EXERCISE:
Leave the pictures out and quote every line from the start of the listing to the line with "Given: Click the green arrow process button", inclusive.

*** SUPPLIED RECORDS Section Begins ***

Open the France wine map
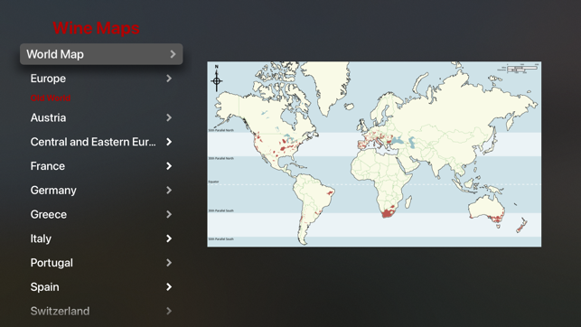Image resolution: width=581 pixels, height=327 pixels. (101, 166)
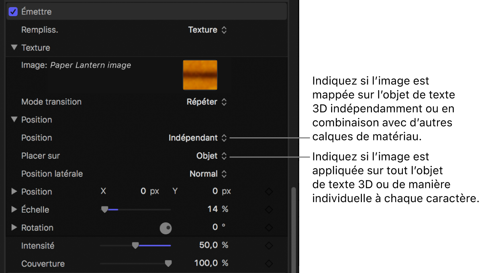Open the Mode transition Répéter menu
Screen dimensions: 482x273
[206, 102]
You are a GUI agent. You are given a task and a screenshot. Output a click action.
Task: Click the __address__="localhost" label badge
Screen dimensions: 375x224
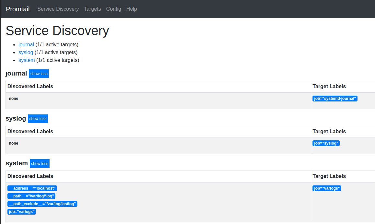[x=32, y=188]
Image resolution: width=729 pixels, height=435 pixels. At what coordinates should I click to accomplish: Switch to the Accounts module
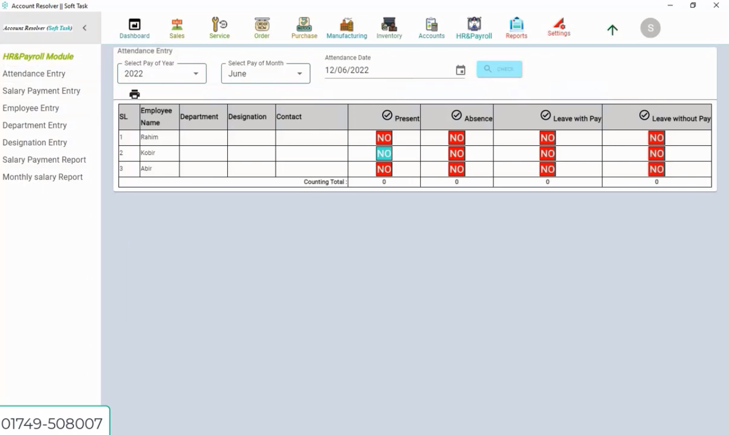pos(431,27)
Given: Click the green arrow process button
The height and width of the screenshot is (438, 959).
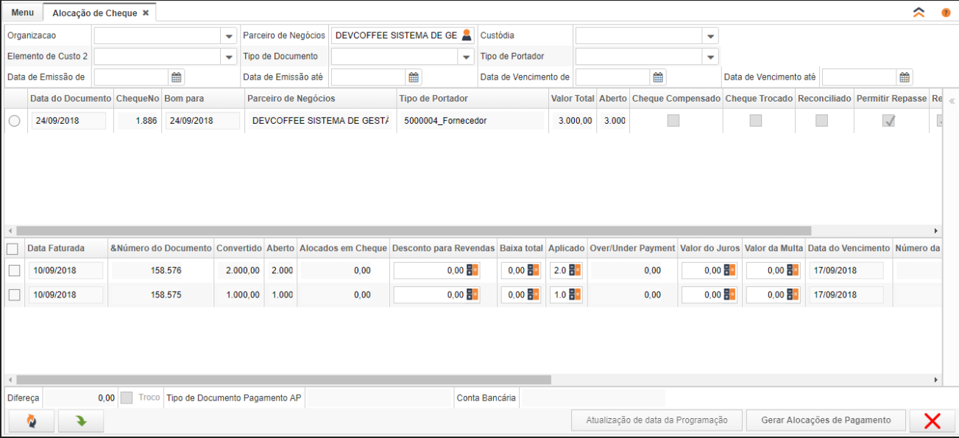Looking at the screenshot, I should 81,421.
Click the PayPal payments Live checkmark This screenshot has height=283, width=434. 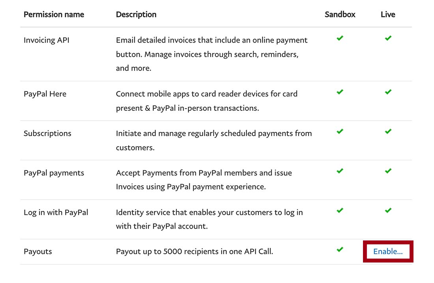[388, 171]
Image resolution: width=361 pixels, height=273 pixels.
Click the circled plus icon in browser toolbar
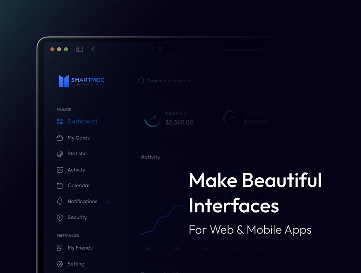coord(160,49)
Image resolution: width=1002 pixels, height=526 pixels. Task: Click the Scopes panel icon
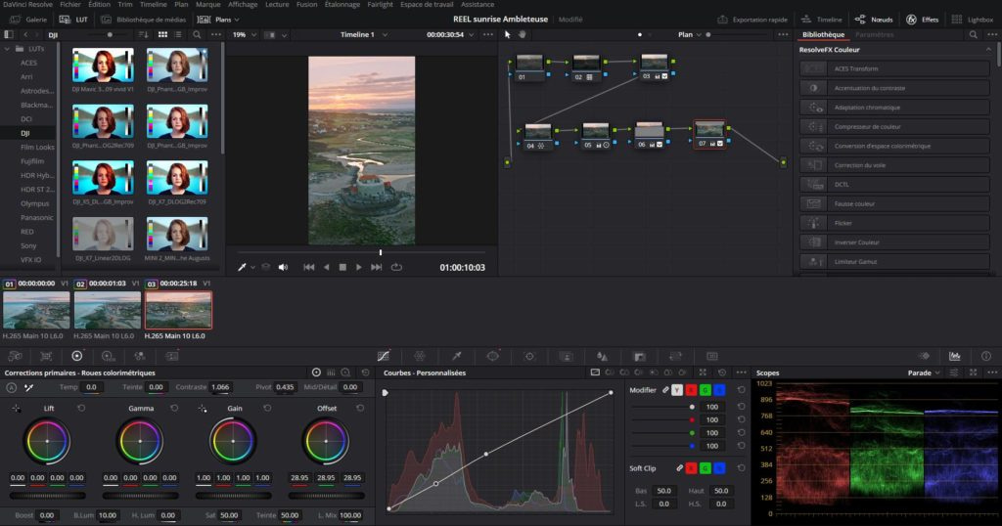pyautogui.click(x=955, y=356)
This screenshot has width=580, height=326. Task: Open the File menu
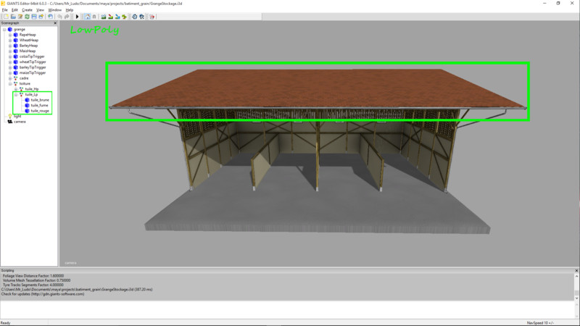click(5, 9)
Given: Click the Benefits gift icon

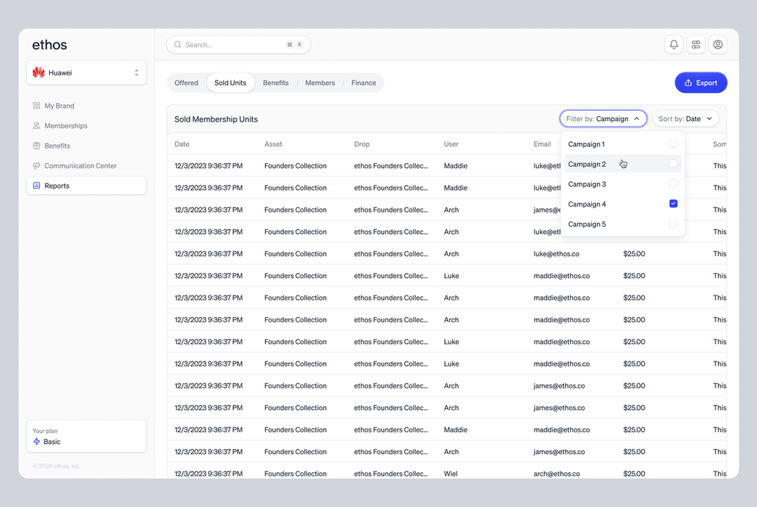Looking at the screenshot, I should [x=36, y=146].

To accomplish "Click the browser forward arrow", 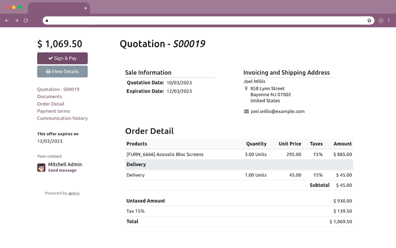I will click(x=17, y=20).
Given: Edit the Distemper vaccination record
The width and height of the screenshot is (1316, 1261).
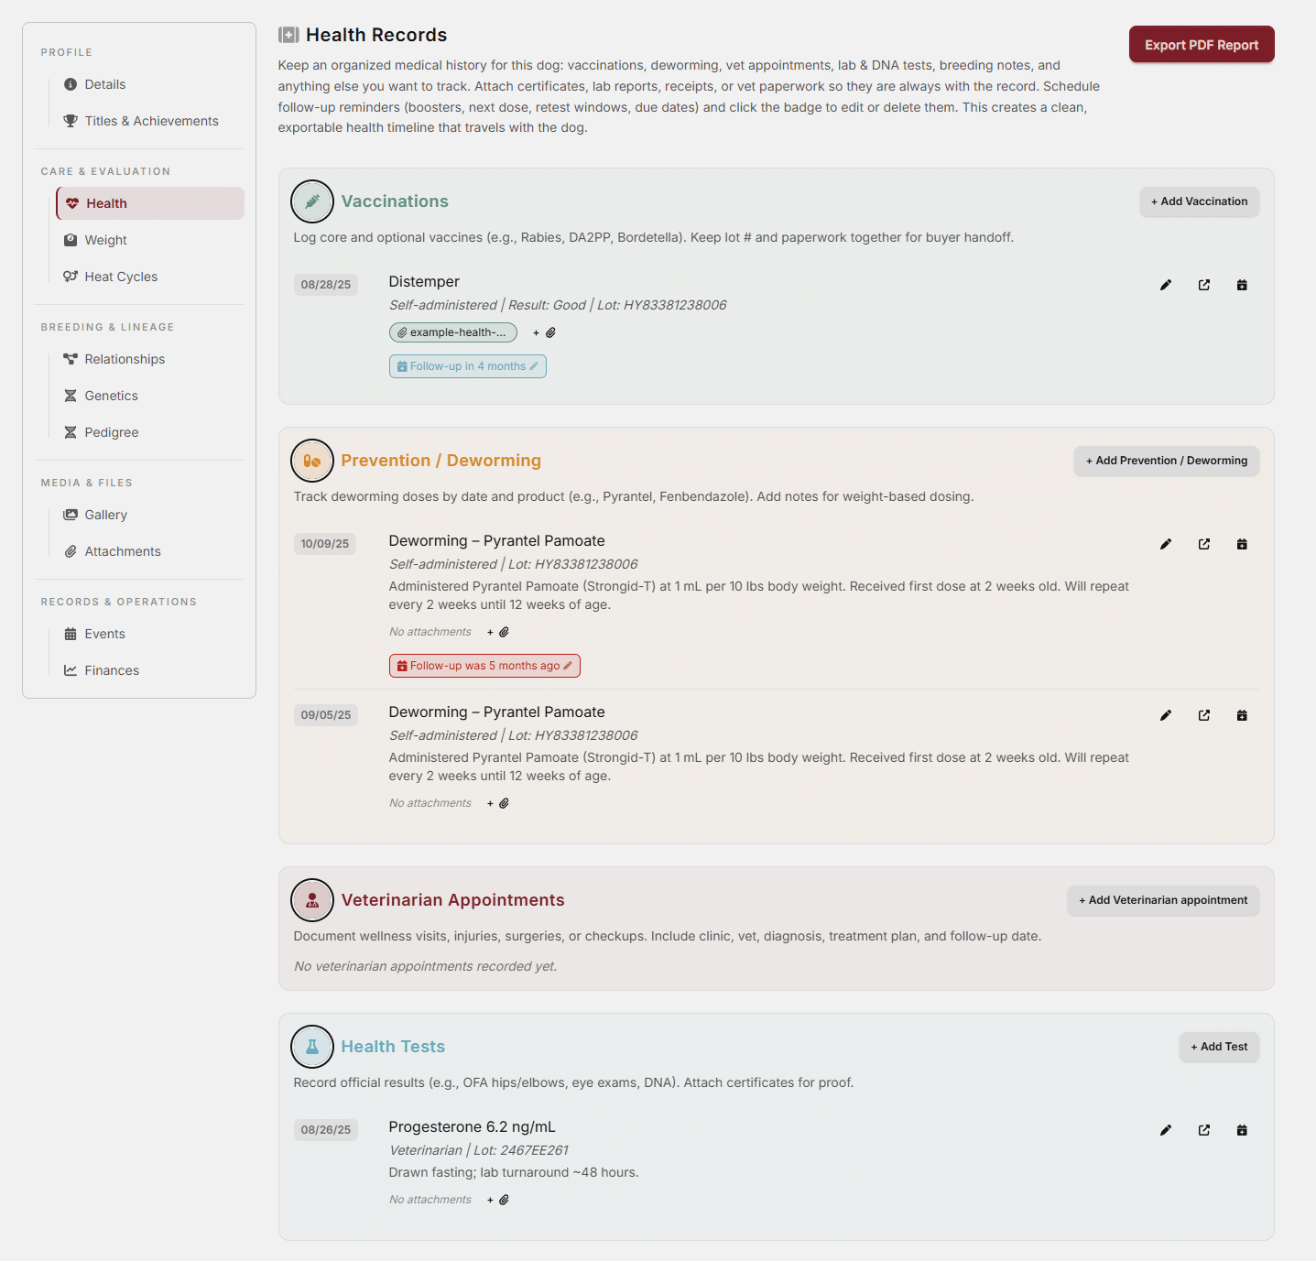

*** SUPPLIED RECORDS Section Ends ***

OUTPUT:
Open the France wine map
Image resolution: width=581 pixels, height=327 pixels. (101, 166)
Open the Mode transition Répéter menu
Screen dimensions: 482x273
[206, 102]
You are a GUI agent. You are given a task and a screenshot. Output a click action.
Task: Click the __address__="localhost" label badge
Screen dimensions: 375x224
[x=32, y=188]
Image resolution: width=729 pixels, height=435 pixels. At what coordinates should I click to accomplish: Switch to the Accounts module
pos(431,27)
Given: Click the green arrow process button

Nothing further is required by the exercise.